(Collected data)
+++

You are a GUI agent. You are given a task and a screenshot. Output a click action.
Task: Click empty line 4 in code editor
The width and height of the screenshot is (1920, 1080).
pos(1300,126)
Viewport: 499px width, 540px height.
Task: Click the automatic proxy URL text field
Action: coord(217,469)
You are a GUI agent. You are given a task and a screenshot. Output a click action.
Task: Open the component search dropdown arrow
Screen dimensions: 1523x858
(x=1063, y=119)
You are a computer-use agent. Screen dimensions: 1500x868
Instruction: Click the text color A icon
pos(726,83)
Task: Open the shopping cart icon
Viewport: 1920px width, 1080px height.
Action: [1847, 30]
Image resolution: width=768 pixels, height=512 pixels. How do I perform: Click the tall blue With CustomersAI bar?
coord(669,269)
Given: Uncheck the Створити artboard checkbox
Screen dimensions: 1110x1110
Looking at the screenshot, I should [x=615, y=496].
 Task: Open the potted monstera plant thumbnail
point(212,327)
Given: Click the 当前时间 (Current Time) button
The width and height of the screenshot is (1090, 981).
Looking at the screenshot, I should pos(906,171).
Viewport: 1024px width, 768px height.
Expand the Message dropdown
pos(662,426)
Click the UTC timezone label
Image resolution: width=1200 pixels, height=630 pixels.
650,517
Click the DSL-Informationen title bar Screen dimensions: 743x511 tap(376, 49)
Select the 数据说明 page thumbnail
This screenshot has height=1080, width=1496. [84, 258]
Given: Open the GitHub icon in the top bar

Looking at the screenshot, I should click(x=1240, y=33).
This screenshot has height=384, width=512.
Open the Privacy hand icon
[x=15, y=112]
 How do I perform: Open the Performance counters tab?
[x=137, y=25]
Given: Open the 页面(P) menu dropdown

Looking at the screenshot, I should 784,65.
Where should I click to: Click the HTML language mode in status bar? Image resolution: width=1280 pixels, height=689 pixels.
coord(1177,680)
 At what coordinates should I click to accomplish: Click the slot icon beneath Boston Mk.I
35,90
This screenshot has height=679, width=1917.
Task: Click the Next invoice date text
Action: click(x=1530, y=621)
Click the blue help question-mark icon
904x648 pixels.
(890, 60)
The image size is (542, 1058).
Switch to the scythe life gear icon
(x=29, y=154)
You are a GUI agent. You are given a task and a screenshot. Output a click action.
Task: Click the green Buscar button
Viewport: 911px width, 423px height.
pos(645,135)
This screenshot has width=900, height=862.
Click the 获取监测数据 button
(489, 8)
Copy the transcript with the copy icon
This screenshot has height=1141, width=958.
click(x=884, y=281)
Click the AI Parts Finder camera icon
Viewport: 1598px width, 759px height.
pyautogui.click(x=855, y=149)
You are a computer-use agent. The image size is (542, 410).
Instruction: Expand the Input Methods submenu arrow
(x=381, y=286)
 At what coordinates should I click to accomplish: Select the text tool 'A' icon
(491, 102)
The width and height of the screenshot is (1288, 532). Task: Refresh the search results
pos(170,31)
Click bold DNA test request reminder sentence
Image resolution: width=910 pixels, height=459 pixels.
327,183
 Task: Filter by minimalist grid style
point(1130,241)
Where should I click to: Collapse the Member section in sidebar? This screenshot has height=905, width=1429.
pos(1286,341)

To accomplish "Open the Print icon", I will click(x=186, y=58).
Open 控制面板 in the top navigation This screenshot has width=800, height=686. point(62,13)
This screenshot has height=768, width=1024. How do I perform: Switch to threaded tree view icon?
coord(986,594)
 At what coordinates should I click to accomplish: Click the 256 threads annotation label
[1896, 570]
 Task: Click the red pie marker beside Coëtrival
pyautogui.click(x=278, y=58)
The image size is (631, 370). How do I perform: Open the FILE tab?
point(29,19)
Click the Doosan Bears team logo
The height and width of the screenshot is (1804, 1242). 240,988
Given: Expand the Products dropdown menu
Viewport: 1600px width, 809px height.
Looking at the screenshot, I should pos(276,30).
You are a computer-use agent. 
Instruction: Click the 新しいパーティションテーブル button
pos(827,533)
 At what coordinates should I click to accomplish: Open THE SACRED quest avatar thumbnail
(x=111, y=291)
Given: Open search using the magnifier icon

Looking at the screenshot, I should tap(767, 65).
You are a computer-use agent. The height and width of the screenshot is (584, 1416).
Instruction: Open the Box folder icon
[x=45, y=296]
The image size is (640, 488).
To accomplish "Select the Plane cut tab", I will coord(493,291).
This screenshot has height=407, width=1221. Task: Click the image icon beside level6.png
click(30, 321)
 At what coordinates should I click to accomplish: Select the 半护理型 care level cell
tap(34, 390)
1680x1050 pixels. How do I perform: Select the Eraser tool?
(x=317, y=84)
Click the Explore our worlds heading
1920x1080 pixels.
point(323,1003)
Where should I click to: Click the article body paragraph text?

+++

WHAT TO DO »
Going back to the entries above, set down exactly the lines that begin at the one with "Click the blue help question-mark icon" and end at the one with "Task: Click the green Buscar button", both included, and nothing else.

SOLUTION FOR THIS PROBLEM »
Click the blue help question-mark icon
904x648 pixels.
(890, 60)
The image size is (542, 1058).
Switch to the scythe life gear icon
(x=29, y=154)
You are a GUI agent. You are given a task and a screenshot. Output a click action.
Task: Click the green Buscar button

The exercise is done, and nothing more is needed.